First how do you sing up.Who receives them, how long after receiving are they set up? A betta that is stressed from shipping will not show full colors so how does that work? how much does it cost? who will ship them back?


----------



## whatsupyall (Oct 17, 2012)

Karen you have so much questions! That's very good. However, I believe you must be a member of IBC to show fish in their chapters. If you are a member, I believe the information can be found on "FLARE!" or betterbettas.


----------



## shannonpwns (Jul 15, 2013)

Have you checked out their website? 

http://ibcbettas.org/

I think you need to be a member to gain all of that information, or maybe you can poke around on their forum.


----------



## Riverotter (May 15, 2013)

Actually, it would be wonderful if someone who IS a member would chime in here and answer. It would be even better if how to show, classes, and standards were publicly available on the site.

Why all the secrecy?? It drives people away. I don't want to pay a membership fee to _find out_ if this is something that is doable for me, and has goals I would like to meet. What if it's not?
No one is asking for access to all the club's info for nothing, but I've seen the questions over and over again of HOW does one show and WHAT can one show. Every club from 4H to the AKC to RPSI puts that info out there and doesn't suffer for it, so maybe someone could answer this for Karen and others, please?


----------



## Ilikebutterflies (May 19, 2012)

All that can be found in the IBC "handbook" which is available in several places online. There is a link to it on the FB page Central Florida Betta Page.
An entry sheet can be found on the IBC site on the upcoming events page under "forms". You don't have to be a member to access that.
I did join the IBC but I can tell you I can't even find the standards handbook on their site, lol. I don't know if I have to ask for it or if it's hiding....


----------



## Ilikebutterflies (May 19, 2012)

OK. I had actually forgotten this from last year. I think the IBC does most of their work from the Yahoo group "BetterBettas". You have to join the IBC in order to have access to the group. Everything you ever wanted to know is listed the the group files including the standards that you can download.

It would make more sense IMHO to have this on the main website but I think the website is fairly new and perhaps all the info hasn't made it there yet.

The information is out there for free. Just not all in one place so you have to do the leg work. Honestly, the $20 for membership is worth the information alone.


----------



## karenluvsbettas623 (Jul 13, 2013)

whatsupyall said:


> Karen you have so much questions! That's very good. However, I believe you must be a member of IBC to show fish in their chapters. If you are a member, I believe the information can be found on "FLARE!" or betterbettas.

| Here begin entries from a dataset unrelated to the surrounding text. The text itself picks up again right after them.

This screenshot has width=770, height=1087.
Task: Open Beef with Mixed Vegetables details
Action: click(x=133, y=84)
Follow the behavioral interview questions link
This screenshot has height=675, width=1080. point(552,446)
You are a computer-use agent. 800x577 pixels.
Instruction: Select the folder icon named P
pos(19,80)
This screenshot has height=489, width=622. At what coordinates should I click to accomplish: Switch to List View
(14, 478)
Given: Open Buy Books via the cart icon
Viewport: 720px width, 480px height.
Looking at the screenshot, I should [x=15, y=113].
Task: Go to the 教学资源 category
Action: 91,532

I don't have anything to show, I haven't bred any bettas yet and probably won't for a long time, I was just curious because I just received some bettas that I bought online trough the mail. Lets just say that they did not arrive in their best condition possible, which is understandable. I was just curious to know how people can ship their bettas off to a show and how they can arrive in prime condition to be shown.


----------



## karenluvsbettas623 (Jul 13, 2013)

Riverotter said:


> Actually, it would be wonderful if someone who IS a member would chime in here and answer. It would be even better if how to show, classes, and standards were publicly available on the site.
> 
> Why all the secrecy?? It drives people away. I don't want to pay a membership fee to _find out_ if this is something that is doable for me, and has goals I would like to meet. What if it's not?
> No one is asking for access to all the club's info for nothing, but I've seen the questions over and over again of HOW does one show and WHAT can one show. Every club from 4H to the AKC to RPSI puts that info out there and doesn't suffer for it, so maybe someone could answer this for Karen and others, please?

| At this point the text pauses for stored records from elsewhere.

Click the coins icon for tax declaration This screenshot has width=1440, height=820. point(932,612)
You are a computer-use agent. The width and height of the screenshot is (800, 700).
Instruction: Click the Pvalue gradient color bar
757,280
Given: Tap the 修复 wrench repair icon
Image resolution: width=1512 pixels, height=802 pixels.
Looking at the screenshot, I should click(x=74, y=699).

I didn't know there was all this secrecy going on. I think I asked pretty basic questions, like who receives them and who ships them back. I don't even have any bettas to show, why do I need to pay a membership fee to get this info?


----------



## whatsupyall (Oct 17, 2012)

karenluvsbettas623 said:


> I don't have anything to show, I haven't bred any bettas yet and probably won't for a long time, I was just curious because I just received some bettas that I bought online trough the mail. Lets just say that they did not arrive in their best condition possible, which is understandable. I was just curious to know how people can ship their bettas off to a show and how they can arrive in prime condition to be shown.

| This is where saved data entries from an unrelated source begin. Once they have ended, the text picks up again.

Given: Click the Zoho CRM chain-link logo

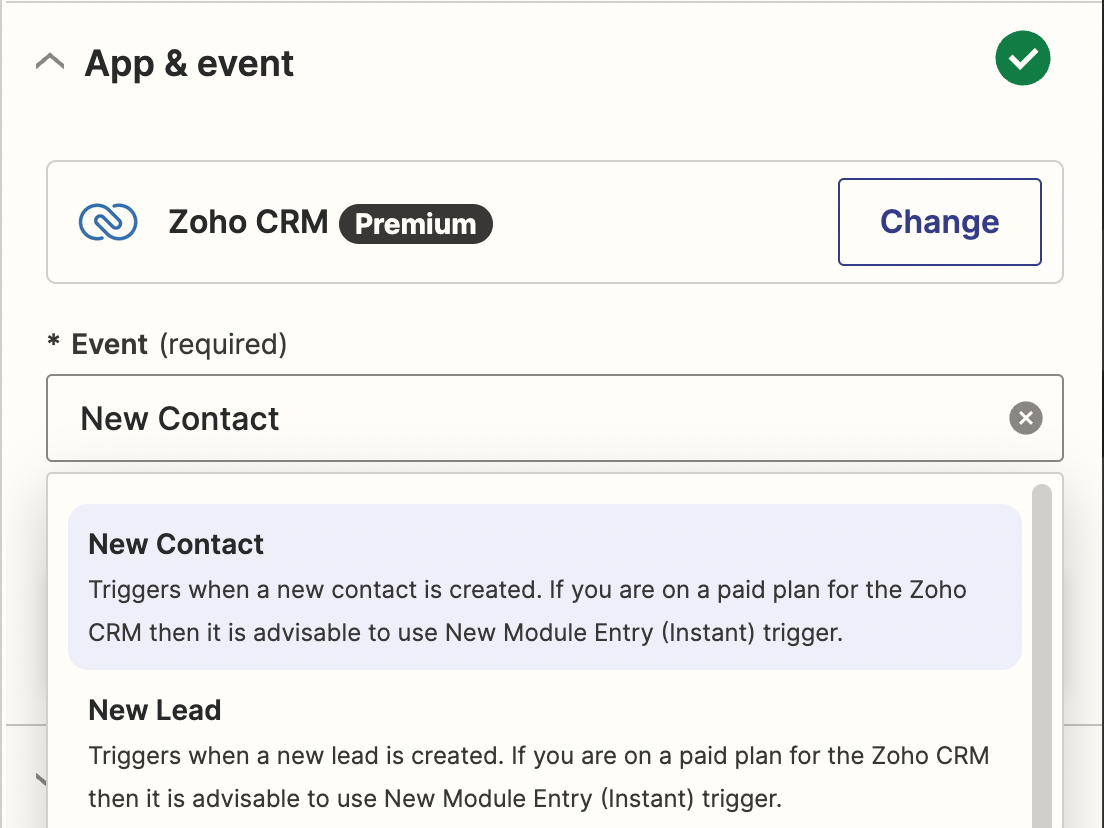Looking at the screenshot, I should coord(108,222).
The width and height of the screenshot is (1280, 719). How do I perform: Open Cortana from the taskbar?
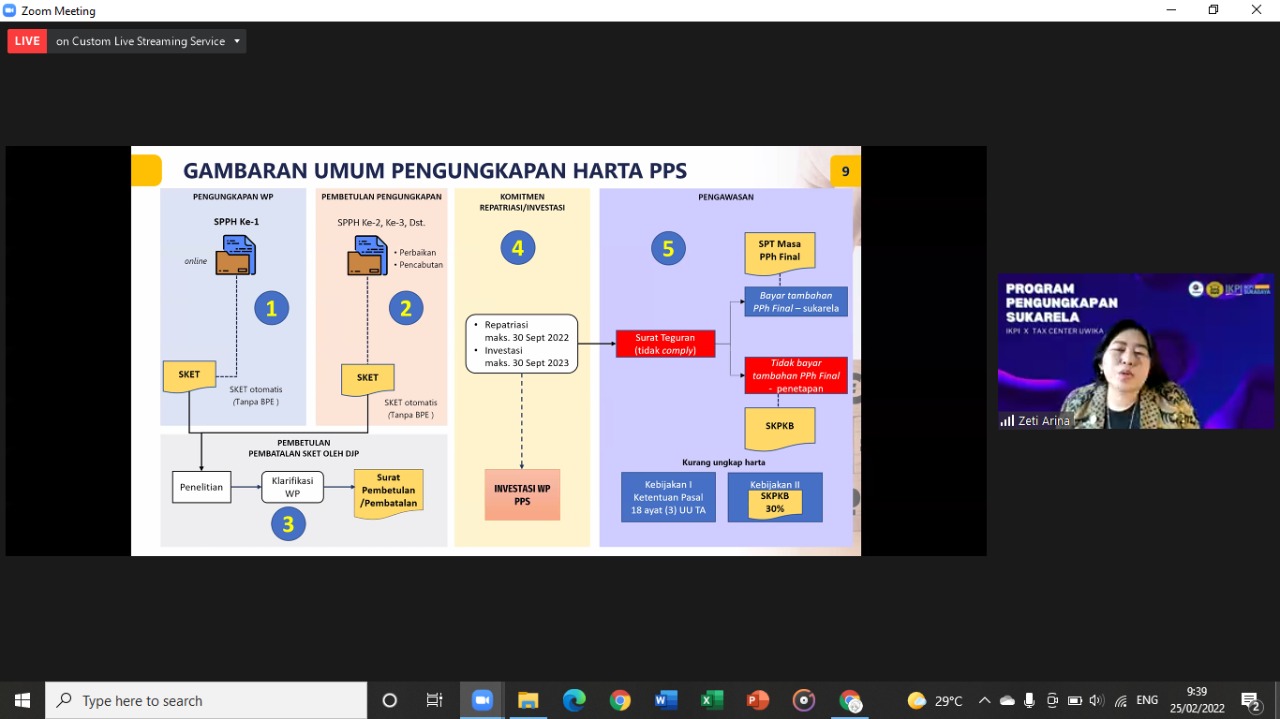click(x=390, y=701)
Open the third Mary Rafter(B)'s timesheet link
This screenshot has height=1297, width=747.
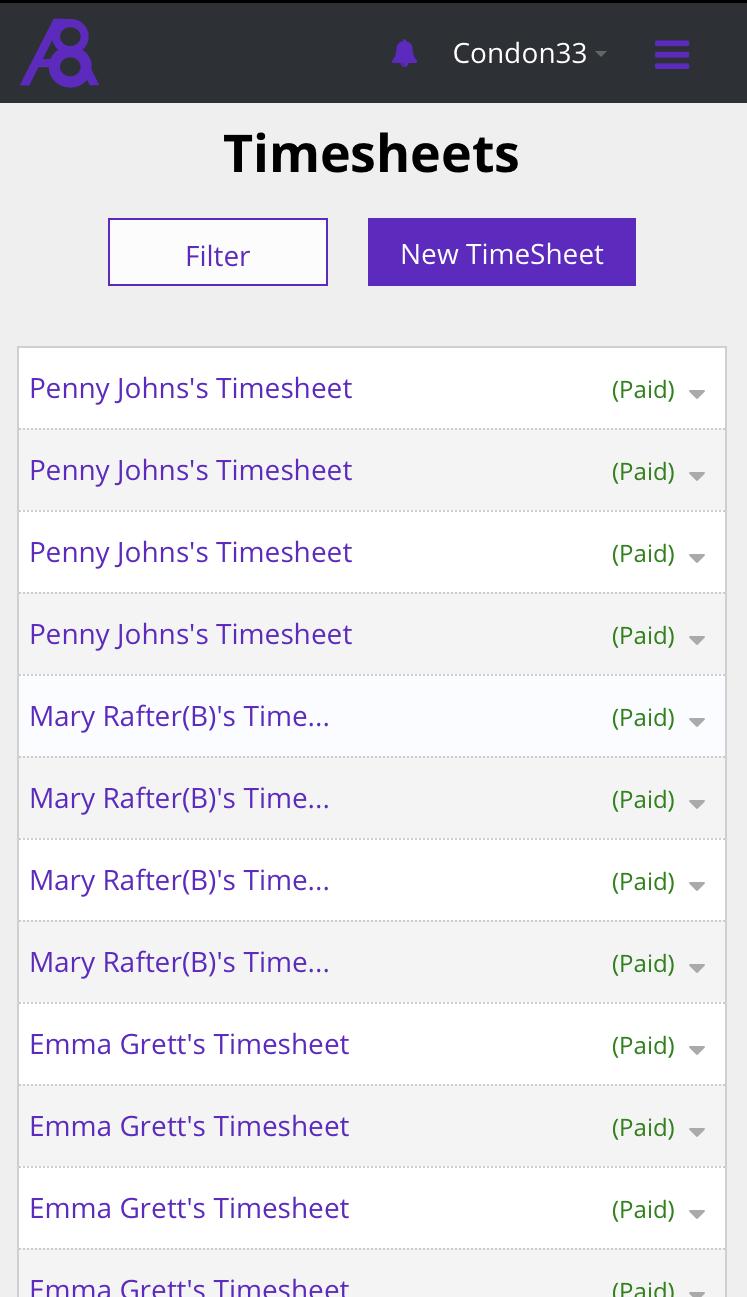click(179, 880)
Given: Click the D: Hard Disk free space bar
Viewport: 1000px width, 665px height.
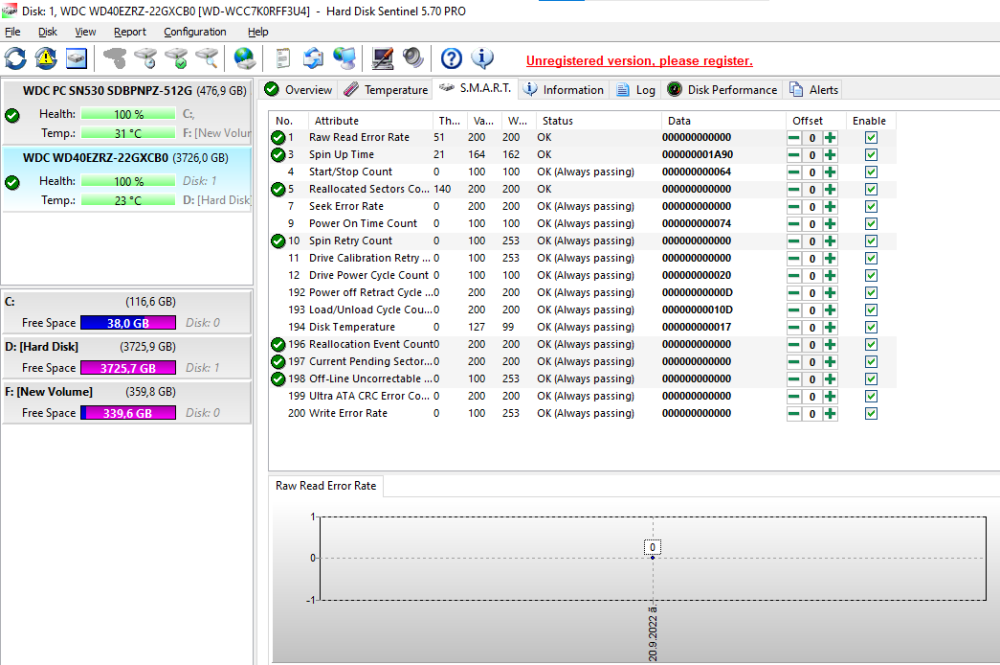Looking at the screenshot, I should pyautogui.click(x=128, y=368).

Oh okay. Most bettas sent to shows are/should be conditioned to be at their peaking prime. The bettas you receive or sent out to buyers are mostly for pets/breeding, so maybe not condition as well. In short for showing fish, you need to know the type of betta and their color class. Then fill out a form and ship the fish. There are a few ways to ship it out and ship it back. That's about it.


----------



## whatsupyall (Oct 17, 2012)

Riverotter said:


> Actually, it would be wonderful if someone who IS a member would chime in here and answer. It would be even better if how to show, classes, and standards were publicly available on the site.
> 
> Why all the secrecy?? It drives people away. I don't want to pay a membership fee to _find out_ if this is something that is doable for me, and has goals I would like to meet. What if it's not?
> No one is asking for access to all the club's info for nothing, but I've seen the questions over and over again of HOW does one show and WHAT can one show. Every club from 4H to the AKC to RPSI puts that info out there and doesn't suffer for it, so maybe someone could answer this for Karen and others, please?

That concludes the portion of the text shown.